今回の訪問で特に手応えを感じたのは、日本のGX技術がサウジの国家戦略「Vision 2030」と高い親和性を持つ点です。

当社の中心技術である「Cold Storage Box Portable」は、100V・太陽光・バッテリーによる3電源対応で、災害時でも医薬品・ワクチン・食品の保冷を可能にする「電源不要の冷蔵インフラ」です。
この特性は、

  • 電力事情の不安定な地域
  • 医療・食品サプライチェーンの整備が進む地域
  • 過酷な砂漠環境での保冷ニーズ
    など、サウジ特有の課題と強く結びつきます。

現地では、
「医療用コールドチェーンとして利用したい」
「遠隔地の物流拠点に導入したい」
「観光・イベント時の電源レス冷蔵として活用できる」
など、期待の声が多く寄せられました。

東京都資料の中でも、SAKIGAKE JAPANは 「オフグリッド型冷蔵インフラを活用した自律分散型ロジスティクスモデル」 を紹介する企業として明記されており、同国の関心領域との一致が明確です。


■ 製品販売ではなく、「長期的パートナーシップ」へ

今回の活動は、単なる製品販売やビジネスマッチングにとどまりません。
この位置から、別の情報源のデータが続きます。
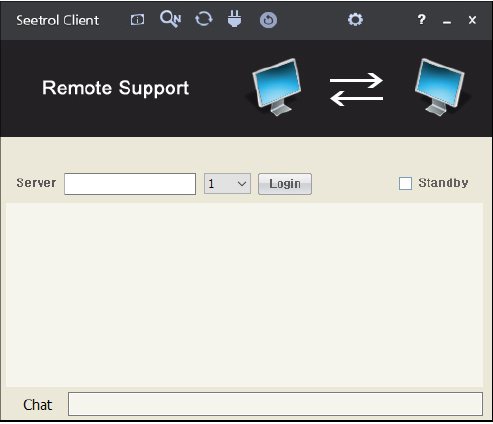
Task: Click the two-way transfer arrows graphic
Action: pos(356,89)
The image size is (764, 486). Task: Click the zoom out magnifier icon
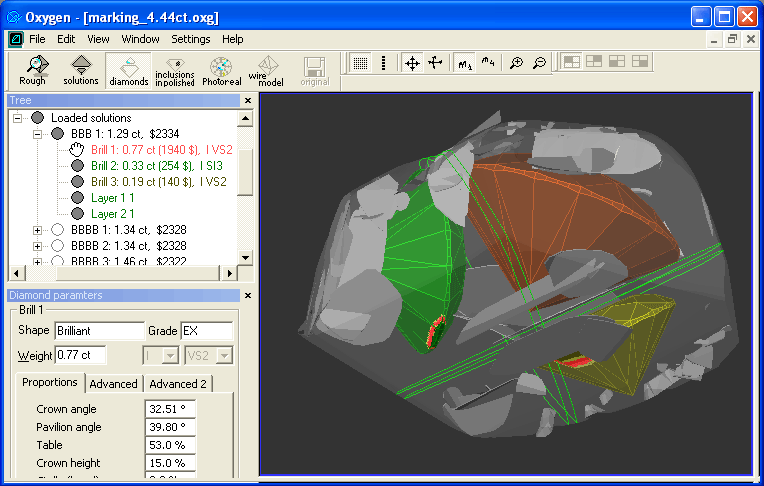539,63
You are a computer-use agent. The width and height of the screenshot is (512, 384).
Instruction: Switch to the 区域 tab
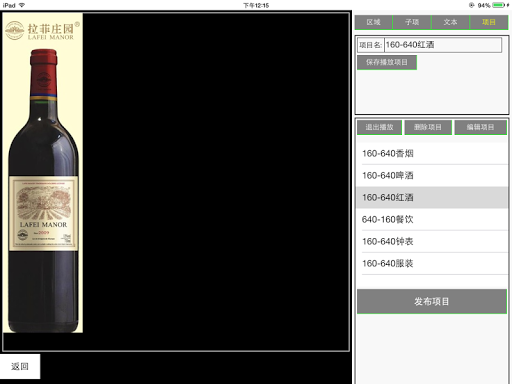374,22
東京都プログラムでも明記されている通り、サウジ政府・産業界との協力は、GX技術の導入・技術移転・生産拠点設立など、多層的な連携が前提となっています。

SAKIGAKE JAPANとしても、

  • サウジ企業との共同開発
  • 現地仕様の製品ローカライズ
  • パイロット導入と効果検証
  • 生産拠点の設立検討
    など、中長期スパンでの「共創モデル」を視野に入れています。

訪問を重ねるたびに、サウジ側との信頼関係は確実に深まっており、日本とサウジが協働してグローバルサウスの課題解決に臨むための「新しいパートナーシップの芽」が少しずつ形になりつつあります。


■ 最後に

今回のサウジアラビア訪問は、SAKIGAKE JAPANにとって、GX × 防災 × 国際展開という当社の核心領域をさらに推し進める重要な機会となりました。
サウジアラビアの皆さまとの対話を重ねながら、日本の技術を世界の現場につなぐ「自律分散型インフラ」の構築に、今後も取り組んでまいります。